There was a reason for this, as the report’s authors outline: “Mental models or visions relative to car use can often prevent policy makers from imagining and implementing transformative policies, to move the country away from car dependency.”
Taking cars out of the equation gave people the freedom to think about how space is used, but also how transport happens. It’s unrelated, but reading this part of the report made me think about how Douglas Street was transformed for the Autumn Fest a few weeks back when cars were removed from the street for just one day.
The thought experiment is just one part of the OECD report entitled Redesigning Ireland’s Transport for Net Zero Towards Systems that Work for People and the Planet which was officially launched this week in Dublin.
It’s a wordy and worthwhile report and the top line is that Ireland has a car dependency problem, with three out of four adults opting to travel by car on a daily basis. What they found is that infrastructure spending here has, up until quite recently, centred around the car: we build more and better roads with cars in mind which in turn has driven up private car ownership. More cars results in more traffic and so we spend more to accommodate cars. The result, as you’ve likely noticed driving in the city or in many town centres, is near constant traffic jams. And journey times are taking way longer than they should.
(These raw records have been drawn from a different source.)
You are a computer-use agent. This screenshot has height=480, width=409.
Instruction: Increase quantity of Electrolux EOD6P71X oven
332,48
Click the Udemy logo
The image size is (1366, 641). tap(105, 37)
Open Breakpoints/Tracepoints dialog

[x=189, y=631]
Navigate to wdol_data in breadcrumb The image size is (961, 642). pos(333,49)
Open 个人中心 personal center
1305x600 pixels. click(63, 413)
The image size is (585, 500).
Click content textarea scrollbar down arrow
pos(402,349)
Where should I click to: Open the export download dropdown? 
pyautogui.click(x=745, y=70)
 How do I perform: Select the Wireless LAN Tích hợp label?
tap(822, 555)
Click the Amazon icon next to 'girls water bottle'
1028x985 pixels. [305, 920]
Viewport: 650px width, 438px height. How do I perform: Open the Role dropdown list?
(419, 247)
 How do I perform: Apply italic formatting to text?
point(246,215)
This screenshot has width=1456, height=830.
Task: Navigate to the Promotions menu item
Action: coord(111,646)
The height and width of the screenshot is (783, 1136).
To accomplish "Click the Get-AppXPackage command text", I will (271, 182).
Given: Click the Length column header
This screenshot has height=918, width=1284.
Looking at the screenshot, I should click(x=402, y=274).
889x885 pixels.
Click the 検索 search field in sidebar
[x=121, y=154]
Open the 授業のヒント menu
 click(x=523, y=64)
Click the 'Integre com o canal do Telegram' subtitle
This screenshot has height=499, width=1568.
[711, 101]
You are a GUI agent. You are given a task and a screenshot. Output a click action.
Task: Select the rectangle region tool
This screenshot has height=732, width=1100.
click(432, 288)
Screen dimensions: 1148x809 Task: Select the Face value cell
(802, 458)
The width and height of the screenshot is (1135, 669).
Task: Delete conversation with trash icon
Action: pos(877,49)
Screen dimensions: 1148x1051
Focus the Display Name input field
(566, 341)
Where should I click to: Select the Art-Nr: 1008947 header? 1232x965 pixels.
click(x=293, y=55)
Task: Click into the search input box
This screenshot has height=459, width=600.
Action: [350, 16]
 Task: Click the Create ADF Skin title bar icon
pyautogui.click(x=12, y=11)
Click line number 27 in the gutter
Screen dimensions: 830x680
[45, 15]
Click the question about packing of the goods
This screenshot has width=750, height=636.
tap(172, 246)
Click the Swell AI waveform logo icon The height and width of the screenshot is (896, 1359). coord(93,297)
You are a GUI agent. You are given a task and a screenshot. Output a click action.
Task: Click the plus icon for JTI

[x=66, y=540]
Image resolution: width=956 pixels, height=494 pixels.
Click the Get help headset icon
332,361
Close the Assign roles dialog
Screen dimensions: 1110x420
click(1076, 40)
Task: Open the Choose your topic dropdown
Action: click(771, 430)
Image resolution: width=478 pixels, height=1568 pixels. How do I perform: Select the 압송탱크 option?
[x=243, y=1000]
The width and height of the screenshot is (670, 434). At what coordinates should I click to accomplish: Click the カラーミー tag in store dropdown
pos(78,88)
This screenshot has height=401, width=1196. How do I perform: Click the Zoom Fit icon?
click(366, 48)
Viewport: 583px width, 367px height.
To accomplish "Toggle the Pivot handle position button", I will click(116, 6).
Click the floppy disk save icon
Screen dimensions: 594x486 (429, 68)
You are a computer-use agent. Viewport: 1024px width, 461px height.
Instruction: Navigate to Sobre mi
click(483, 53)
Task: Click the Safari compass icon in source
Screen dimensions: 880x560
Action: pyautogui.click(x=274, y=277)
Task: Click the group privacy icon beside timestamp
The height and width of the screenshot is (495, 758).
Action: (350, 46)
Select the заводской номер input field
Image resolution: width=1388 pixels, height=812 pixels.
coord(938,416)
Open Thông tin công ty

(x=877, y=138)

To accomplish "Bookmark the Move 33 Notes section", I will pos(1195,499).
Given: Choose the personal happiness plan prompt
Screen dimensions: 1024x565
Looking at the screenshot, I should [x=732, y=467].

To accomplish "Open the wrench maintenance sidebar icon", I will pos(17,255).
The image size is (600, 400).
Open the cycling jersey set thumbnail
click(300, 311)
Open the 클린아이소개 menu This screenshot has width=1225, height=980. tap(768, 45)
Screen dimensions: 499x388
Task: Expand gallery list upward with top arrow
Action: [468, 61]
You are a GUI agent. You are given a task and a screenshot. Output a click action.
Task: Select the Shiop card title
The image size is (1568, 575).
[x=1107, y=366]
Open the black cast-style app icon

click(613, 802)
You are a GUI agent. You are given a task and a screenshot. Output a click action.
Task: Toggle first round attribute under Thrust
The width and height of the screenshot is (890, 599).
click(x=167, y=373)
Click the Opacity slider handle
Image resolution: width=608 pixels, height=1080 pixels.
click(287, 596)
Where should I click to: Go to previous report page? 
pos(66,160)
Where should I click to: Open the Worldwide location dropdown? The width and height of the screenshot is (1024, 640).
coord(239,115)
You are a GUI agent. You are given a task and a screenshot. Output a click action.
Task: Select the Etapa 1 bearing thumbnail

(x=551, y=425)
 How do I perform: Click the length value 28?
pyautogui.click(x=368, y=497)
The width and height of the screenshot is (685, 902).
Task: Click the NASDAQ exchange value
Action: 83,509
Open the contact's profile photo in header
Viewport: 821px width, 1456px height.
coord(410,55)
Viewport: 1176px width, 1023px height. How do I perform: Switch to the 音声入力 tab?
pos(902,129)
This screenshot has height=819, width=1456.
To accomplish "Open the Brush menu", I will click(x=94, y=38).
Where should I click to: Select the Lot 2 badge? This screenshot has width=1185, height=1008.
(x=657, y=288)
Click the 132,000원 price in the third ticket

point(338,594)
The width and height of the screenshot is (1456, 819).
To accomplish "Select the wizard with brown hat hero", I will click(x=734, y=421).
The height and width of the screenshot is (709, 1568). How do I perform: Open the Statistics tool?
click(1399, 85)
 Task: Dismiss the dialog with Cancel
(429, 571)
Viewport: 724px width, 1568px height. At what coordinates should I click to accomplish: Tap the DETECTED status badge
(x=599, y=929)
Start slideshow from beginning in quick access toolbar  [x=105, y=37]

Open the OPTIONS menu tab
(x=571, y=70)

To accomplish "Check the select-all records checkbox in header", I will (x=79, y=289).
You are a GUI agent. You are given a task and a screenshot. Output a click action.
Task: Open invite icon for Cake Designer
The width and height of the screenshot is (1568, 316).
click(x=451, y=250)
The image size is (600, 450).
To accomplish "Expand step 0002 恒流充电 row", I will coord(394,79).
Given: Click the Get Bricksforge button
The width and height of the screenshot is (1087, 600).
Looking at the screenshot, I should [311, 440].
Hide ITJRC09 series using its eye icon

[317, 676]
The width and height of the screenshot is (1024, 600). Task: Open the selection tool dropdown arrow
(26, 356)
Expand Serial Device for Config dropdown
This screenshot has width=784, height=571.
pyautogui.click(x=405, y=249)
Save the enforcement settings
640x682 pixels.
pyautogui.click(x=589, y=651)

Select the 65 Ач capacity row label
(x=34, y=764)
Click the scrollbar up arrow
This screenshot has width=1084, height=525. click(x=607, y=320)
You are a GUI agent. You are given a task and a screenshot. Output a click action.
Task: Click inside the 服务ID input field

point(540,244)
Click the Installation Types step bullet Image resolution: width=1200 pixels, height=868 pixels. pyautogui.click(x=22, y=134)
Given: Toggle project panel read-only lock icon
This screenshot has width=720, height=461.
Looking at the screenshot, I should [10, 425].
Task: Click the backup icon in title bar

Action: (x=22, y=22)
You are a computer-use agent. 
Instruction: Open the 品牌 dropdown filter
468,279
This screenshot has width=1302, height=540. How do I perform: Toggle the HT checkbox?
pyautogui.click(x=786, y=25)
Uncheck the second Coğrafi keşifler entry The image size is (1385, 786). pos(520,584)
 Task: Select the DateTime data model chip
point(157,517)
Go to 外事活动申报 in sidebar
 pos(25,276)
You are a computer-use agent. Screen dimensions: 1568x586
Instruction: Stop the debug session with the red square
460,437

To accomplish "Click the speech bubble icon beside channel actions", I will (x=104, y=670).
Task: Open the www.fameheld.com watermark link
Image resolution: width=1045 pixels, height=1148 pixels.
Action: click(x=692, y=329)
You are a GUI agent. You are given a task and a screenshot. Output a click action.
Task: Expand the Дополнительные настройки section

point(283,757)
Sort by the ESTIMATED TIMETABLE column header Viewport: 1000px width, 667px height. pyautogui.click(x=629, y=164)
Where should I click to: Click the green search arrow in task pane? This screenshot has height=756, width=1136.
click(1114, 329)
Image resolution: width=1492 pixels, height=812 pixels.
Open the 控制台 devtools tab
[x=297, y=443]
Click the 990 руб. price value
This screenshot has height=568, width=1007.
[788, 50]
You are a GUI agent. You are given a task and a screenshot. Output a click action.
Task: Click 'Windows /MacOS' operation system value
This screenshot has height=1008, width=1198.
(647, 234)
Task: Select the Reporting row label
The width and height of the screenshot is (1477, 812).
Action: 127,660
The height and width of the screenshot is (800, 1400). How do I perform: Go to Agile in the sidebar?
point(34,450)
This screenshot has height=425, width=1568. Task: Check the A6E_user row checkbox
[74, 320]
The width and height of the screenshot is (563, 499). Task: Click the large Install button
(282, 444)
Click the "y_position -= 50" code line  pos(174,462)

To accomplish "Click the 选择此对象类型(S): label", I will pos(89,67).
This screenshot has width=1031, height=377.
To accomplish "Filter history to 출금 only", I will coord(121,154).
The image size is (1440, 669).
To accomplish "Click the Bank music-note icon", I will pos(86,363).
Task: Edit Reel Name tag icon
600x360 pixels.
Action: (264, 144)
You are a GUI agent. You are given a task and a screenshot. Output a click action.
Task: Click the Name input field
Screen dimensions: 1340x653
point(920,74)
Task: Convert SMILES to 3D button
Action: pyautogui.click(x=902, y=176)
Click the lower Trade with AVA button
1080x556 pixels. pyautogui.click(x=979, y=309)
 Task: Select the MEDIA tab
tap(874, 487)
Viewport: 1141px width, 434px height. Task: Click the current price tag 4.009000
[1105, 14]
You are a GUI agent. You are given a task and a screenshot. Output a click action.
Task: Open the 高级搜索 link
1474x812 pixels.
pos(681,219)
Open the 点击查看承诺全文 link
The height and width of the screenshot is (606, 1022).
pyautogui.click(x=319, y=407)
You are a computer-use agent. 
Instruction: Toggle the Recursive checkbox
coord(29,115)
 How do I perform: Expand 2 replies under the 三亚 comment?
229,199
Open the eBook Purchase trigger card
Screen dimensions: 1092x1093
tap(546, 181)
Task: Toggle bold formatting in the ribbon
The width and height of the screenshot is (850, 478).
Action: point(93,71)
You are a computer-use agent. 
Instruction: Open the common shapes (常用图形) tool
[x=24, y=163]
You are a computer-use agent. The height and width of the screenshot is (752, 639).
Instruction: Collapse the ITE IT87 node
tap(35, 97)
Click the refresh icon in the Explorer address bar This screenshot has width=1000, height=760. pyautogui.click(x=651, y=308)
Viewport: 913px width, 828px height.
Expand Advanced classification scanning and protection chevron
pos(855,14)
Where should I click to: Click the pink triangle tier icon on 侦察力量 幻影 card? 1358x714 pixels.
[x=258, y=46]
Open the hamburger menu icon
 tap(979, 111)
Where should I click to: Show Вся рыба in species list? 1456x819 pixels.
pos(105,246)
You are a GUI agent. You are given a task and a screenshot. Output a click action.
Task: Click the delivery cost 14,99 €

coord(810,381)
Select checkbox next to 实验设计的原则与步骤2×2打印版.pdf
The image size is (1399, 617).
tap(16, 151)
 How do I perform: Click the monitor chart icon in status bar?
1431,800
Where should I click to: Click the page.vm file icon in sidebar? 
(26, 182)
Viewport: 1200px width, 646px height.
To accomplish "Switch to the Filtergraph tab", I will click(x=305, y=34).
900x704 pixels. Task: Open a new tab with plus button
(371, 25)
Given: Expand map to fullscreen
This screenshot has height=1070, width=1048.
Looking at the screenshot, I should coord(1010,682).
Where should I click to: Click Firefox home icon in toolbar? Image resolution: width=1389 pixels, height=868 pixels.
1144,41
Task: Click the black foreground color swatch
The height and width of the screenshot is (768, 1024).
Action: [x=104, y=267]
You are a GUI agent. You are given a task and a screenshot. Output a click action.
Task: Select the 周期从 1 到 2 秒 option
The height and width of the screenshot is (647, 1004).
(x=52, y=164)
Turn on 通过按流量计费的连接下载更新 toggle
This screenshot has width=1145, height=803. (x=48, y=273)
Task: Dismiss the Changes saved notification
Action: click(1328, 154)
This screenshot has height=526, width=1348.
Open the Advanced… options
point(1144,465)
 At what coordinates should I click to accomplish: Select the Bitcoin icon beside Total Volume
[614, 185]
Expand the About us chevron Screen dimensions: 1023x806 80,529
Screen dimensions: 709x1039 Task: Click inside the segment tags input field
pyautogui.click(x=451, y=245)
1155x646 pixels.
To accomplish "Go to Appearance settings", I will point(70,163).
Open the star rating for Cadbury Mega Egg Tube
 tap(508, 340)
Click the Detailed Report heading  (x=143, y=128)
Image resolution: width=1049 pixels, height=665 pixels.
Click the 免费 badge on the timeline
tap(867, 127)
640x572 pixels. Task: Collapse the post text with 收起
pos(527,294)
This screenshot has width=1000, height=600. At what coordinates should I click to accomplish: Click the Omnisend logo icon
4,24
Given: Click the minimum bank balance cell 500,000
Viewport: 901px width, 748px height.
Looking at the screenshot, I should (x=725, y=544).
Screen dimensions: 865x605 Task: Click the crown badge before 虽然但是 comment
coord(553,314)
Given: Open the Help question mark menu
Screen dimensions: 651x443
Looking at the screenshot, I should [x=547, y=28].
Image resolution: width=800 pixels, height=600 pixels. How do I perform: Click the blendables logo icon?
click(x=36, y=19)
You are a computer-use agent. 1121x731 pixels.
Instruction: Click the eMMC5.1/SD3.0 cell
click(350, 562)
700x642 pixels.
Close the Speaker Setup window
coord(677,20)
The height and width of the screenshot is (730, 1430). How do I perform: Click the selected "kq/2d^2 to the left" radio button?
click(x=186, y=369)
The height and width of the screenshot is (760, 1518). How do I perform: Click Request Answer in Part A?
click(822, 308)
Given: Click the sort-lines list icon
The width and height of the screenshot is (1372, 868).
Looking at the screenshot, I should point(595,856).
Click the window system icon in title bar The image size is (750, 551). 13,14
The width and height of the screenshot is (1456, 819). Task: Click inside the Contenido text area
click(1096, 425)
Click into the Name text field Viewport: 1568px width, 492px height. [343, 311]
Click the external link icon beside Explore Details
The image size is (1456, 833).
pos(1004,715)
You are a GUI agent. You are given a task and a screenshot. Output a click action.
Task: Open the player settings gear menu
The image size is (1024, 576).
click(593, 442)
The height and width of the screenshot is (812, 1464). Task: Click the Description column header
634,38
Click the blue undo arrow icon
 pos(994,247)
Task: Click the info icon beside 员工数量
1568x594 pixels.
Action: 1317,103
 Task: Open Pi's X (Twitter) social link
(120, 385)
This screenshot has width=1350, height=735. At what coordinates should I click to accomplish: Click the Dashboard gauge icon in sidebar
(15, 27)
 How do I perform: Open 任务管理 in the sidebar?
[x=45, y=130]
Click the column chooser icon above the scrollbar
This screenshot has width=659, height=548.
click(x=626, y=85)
Last year, I wrote a news piece about traffic in Douglas and David Teixeira-Lynch who placed a Telraam device which records traffic flow along a street in west Douglas, in Cork city where he lives. You can access the data he records here. I dropped David a line this week to ask him if he had noticed traffic spikes since the return to school in September. Traffic was up, as predicted, with more than 60,000 vehicles flowing through the village on a weekly basis.
What the OECD recommends is that if Ireland is going to halve emissions in the transport sector by 2030 we need to reimagine how roads are used, so that public transport becomes more efficient and more widely used. It would also help with increasing active travel (cycling, scooters, walking etc).
Last weekend, Virgin Media had a short report from Ballincollig highlighting some of the concerns of business owners there, including those of former Lord Mayor Colm Kelleher, about how BusConnects plans would hamper business in the area. The report subsequently drew criticism in that it was entirely one-sided. BusConnects is centred around what the OECD calls road space reallocation - especially by prioritising bus corridors.
There is evidence though that road space reallocation away from car use works. There’s even a term for it: “disappearing traffic.”
“Evidence on disappearing traffic has been documented for several years now. After examining over 70 case studies of road space reallocation in 11 different countries, Cairns, Atkins and Goodwin (2002) concluded that, given the right conditions, road space reallocation can result in significant reductions in traffic: on average, the case studies examined resulted in a 21.9% traffic reduction, while in half of the cases, at least a 10.6% drop in car traffic was found. The authors find that the claim that road space reallocation is associated with “traffic problems” is “unnecessarily alarmist.”
The OECD report runs for hundreds of pages and it drills down into many of the reasons why we are such a car dependent nation (our housing policies also play a major role) and how we can turn this around, and perhaps someday soon witness disappearing traffic, like we see once a year on Douglas Street.